To think that girls in love fall so hard that all their dreams and desires slip past them. My dreams are stronger than any relationship i've ever had, and they will never fade. Kisses come and go. Desire for each new day to bring adventure and passion, that lasts as long as I'm alive.
What I'm saying is, I'll never settle for less. I'll never be the girl that gives everything up for love.


All this, these are thoughts of the past month put into words. Most people live and know they were born to do something or be someone. I was born to write, explore, create, and share kindness with the world. Show the world how beautiful life is.

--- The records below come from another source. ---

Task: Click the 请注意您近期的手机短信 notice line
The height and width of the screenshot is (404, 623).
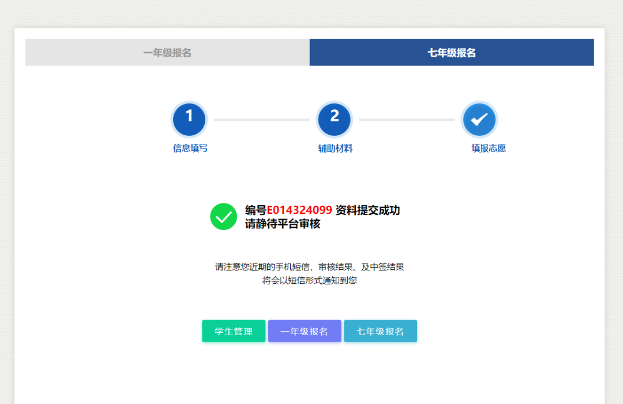Action: point(310,267)
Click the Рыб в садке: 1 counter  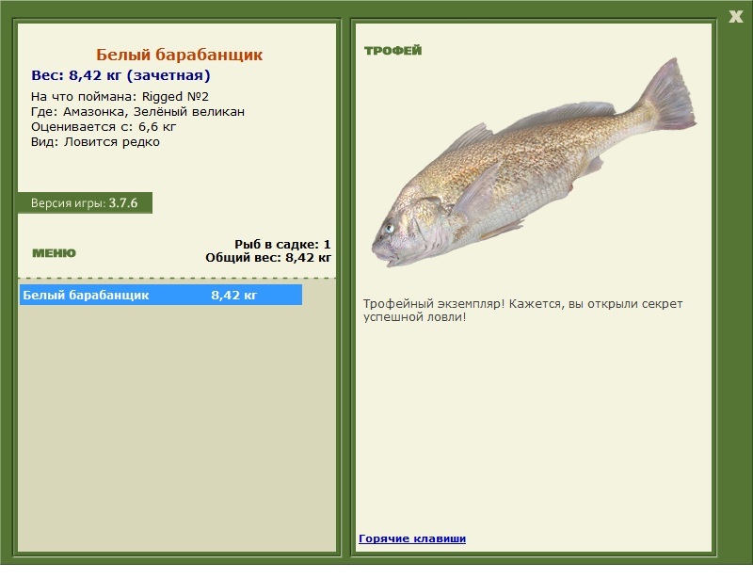point(282,244)
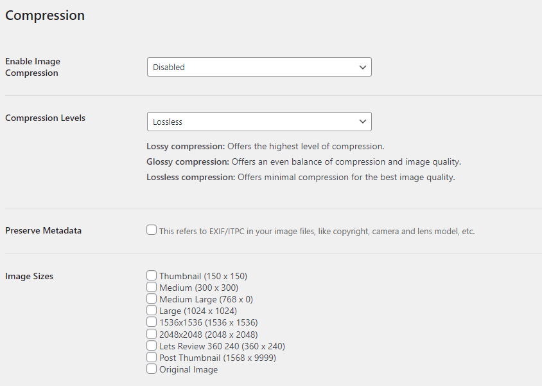Click the Lossy compression description line
The image size is (542, 386).
click(265, 146)
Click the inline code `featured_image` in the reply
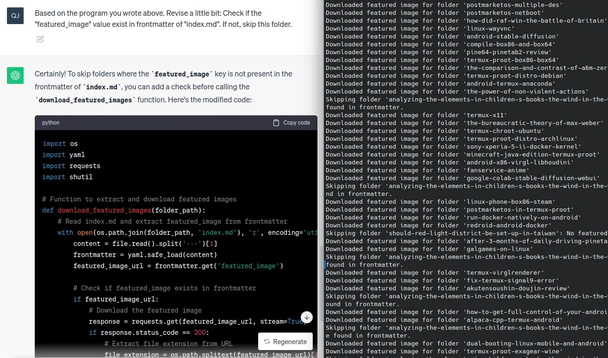Viewport: 608px width, 358px height. (182, 74)
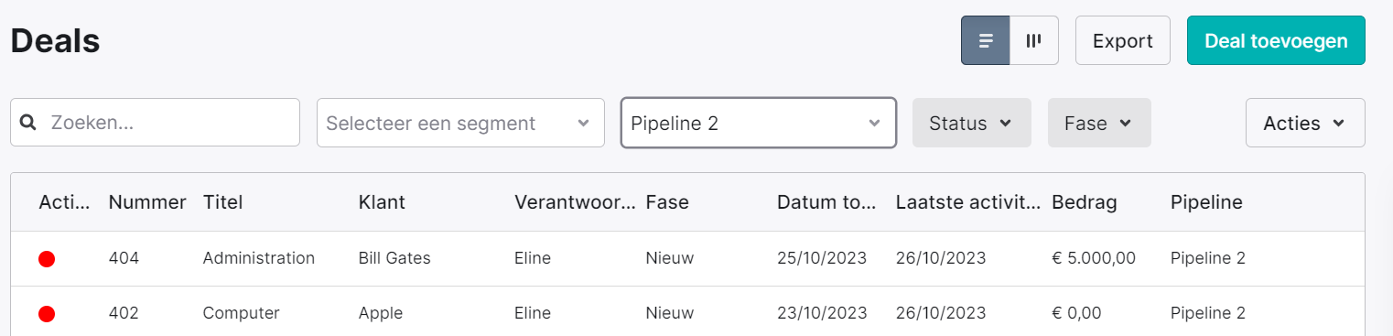Click the Export button
Viewport: 1393px width, 336px height.
pyautogui.click(x=1123, y=40)
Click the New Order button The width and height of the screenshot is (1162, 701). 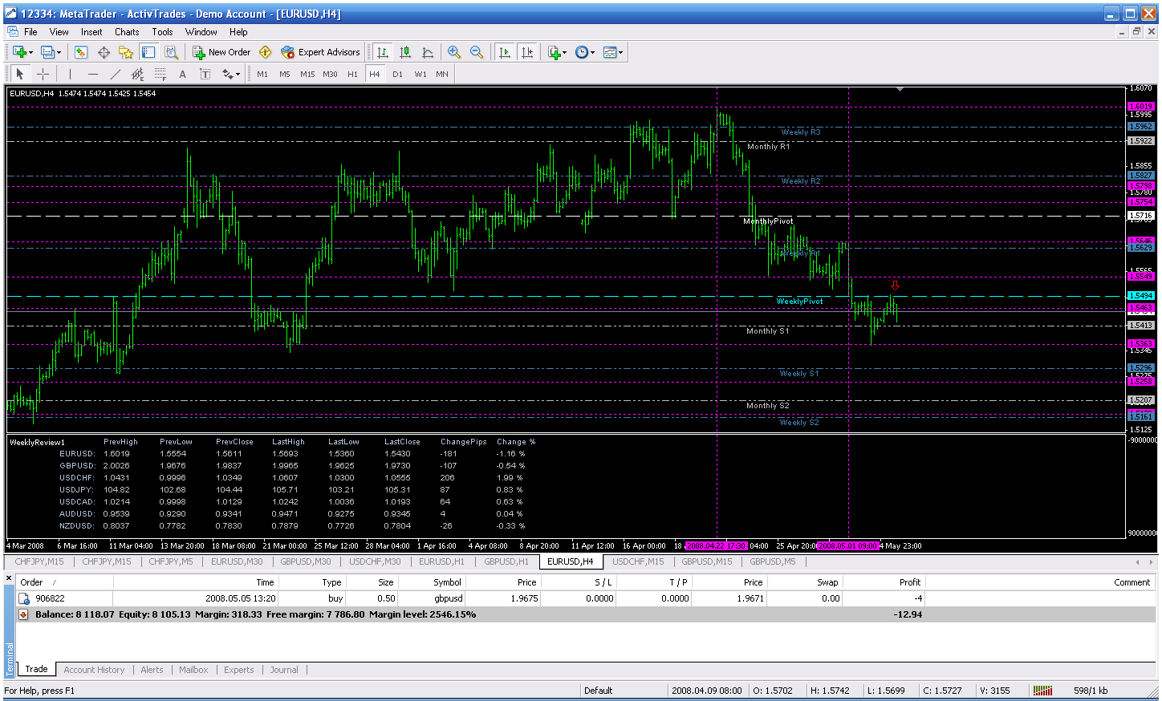pos(221,52)

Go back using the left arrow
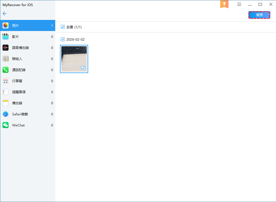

I bought an R.V. about a week ago. I have the biggest life ahead of me.... I'm too giddy to realize what or who I might be missing out on.

McCall...

Here I am, in my cabin.

I realized just yesterday the reason why I love it here so much. While standing on the dock down by the beautiful stretch of lake surrounding me, it's the closest I can come to being next to the ocean. It brushes against freedom and perfection at the same time. Rare.

I am happiest when I'm near water. I'm the best version of myself when I'm alone.

Back to Boise tomorrow...

4.29.2009

Live and learn

It has been awhile, but though I don't continuously sign in online I never stop writing.

I wrote something a few weeks ago, on my phone. Thank goodness for notepad.

-Oh Lord, this day is beyond beautiful. It is true we can learn something new everyday. Whether it be an experience, a feeling, or an emotion. You can even learn something new that really isn't new at all. I sat on a roof today. Josiah next to me playing melodies I hadn't heard before, so lovely, so serene. The music swayed through me, the wind made everything around us come to life. The sun warmed our bare skin and the entire moment was perfect. If its anything I've learned today, it's that no mater what happens in the future, it's the moments like this, the here and now that mean the most. Memories make life worth living. Especially moments like this.-

I don't ever want to forget that. I won't go a day without thanking God for all the beautiful people in my life, and all the memories from my wonderful existence.